Google has announced a number of changes to its core search function, focusing on how to do a search web a faster and more convenient process, and much more.
Announced on St Search on the conference (opens in a new tab)All of these changes will be rolling out to the US going forward, and the first major introduction is that shortcuts to the various tools will be introduced right below the search bar.
These are things like an icon to translate text with the camera, or identify a tune by humming it, or help with homework through the camera – common tasks you might need, and now they can be accessed very quickly with a single tap on the appropriate label.
In this case, the feature comes in the Google app for iOS in the US (in English) to begin with, with a wider distribution to follow, no doubt.
To make basic search faster and more intuitive, Google introduces topic options that appear directly below the search field when you type a query. Google gives an example: someone types in the search query “best cities in Mexico”, and after typing that text, a bunch of suggestions appear to complete the query – for example, “for families”, “for expats”, “for retirement”. , and so on. These are the most likely options you will need, and we hope they will allow you to quickly complete your request with a simple click.
Again, this feature will launch in the US (in English) to begin with, in the “coming months,” Google says, and the same goes for the rest of the features we’re about to explore.
What follows are the details that surfaced from the search, which, again in the example of searching for a city on Google, will now prominently include visual stories and similar video clips from people who have visited the place. The emphasis is on imparting more practical information, such as tips on getting around the city, how to travel there or what to do during your stay, rather than just, say, historical or geographical facts, for example (not that you won’t still get some of this as results).
Once you’ve searched, there will also be suggestion buttons below the search box that point to further topics you might want to explore, such as the beaches of the city you’re about to visit – and you just click on those and dive even deeper into more suggestions. , if required.
Finally, Google tells us that it’s updating the way it presents search results to “better reflect the ways people are researching topics,” meaning related topics will stand out when you scroll down.

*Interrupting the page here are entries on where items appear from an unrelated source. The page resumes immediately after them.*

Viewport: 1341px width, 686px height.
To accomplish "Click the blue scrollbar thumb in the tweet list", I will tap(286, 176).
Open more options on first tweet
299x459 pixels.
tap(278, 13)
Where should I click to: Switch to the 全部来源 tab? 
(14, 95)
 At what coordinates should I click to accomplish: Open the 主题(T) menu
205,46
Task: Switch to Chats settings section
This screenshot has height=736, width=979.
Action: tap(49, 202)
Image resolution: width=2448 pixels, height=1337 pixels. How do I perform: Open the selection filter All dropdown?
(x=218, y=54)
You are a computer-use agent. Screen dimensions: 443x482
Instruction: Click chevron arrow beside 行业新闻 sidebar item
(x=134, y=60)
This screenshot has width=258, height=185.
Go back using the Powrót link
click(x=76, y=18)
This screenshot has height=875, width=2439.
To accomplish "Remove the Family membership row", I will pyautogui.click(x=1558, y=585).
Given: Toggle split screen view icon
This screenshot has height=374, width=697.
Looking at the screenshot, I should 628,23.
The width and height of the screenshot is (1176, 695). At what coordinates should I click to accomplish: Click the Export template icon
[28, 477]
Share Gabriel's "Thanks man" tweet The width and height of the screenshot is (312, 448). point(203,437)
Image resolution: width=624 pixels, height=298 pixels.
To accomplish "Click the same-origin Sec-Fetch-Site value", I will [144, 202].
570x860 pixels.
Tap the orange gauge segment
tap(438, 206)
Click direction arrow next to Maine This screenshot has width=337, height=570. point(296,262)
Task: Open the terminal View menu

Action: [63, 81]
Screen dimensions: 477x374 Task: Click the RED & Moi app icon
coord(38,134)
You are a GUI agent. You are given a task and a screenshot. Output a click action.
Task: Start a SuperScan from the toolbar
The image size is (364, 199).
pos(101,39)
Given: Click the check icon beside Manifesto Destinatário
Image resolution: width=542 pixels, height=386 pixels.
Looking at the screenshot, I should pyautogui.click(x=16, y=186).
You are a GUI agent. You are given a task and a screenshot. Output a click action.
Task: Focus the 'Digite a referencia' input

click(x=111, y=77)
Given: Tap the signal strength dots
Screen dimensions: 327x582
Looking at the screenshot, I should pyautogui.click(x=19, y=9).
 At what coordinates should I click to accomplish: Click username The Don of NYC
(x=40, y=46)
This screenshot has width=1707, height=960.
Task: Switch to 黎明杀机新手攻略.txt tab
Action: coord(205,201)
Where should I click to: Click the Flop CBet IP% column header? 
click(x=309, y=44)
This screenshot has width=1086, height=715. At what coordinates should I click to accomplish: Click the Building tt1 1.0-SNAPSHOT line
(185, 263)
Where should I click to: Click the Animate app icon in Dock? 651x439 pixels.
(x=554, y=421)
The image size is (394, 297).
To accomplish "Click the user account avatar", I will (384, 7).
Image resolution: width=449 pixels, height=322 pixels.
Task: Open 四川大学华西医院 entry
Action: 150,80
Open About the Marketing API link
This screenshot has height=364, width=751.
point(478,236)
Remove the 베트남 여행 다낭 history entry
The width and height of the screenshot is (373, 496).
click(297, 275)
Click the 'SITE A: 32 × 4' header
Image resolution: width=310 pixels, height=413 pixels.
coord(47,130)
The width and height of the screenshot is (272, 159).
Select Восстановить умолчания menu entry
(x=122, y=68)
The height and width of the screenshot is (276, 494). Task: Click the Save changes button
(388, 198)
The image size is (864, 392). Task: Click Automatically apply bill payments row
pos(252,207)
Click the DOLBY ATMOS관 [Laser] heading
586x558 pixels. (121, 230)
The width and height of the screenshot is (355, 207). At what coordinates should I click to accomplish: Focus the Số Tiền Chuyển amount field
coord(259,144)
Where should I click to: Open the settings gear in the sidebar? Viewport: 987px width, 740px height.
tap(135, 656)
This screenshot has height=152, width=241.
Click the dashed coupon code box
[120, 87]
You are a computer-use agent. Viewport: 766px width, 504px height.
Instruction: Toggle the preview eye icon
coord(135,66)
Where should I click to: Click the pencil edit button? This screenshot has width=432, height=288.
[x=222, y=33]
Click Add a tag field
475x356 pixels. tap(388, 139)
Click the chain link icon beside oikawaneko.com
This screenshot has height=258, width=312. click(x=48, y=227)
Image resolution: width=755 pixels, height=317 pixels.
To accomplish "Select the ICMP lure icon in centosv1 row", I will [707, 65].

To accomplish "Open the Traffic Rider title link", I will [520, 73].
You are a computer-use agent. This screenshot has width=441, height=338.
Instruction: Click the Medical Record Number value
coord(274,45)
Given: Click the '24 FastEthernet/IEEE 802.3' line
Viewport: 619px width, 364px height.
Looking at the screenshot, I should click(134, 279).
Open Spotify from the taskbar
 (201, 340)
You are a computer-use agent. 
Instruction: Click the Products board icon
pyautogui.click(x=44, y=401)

Following the city’s example, these items include results related to local cuisine and recipes, musical traditions, art, and so on.
Analysis: Some chunky changes to keep up with the times
So the broad aim here is to make searching easier and faster, as we mentioned at the beginning, and to provide more practical content and advice – with similar videos from people who have visited the place – and to make it as simple as possible see as much as possible and research a variety of related topics.
Recently, in some corners of the internet, we’ve seen a string of complaints that Google isn’t what it used to be when it comes to the quality of its search results, so perhaps the company has decided it’s time to start changing things up — in a pretty big way. the way There’s definitely a new take on search here with all these different elements, so it’ll be interesting to see how it plays out when we actually get to use the new search; and, of course, what is the reaction of those who have become more skeptical of Google.
Google is as old a veteran of the Internet as you can find, and should never stop moving with the times. So if there is chatter about newlyweds fighting TikTok discovering things rather than searching on Google should be, well, maybe not a threat to Google, but definitely something to be alarmed about and something to look out for.
We don’t know when other regions outside of the US will get this change, but given that it won’t be arriving in the coming months in the States, it seems like it’s going to be a slow rollout, especially in the global timeline.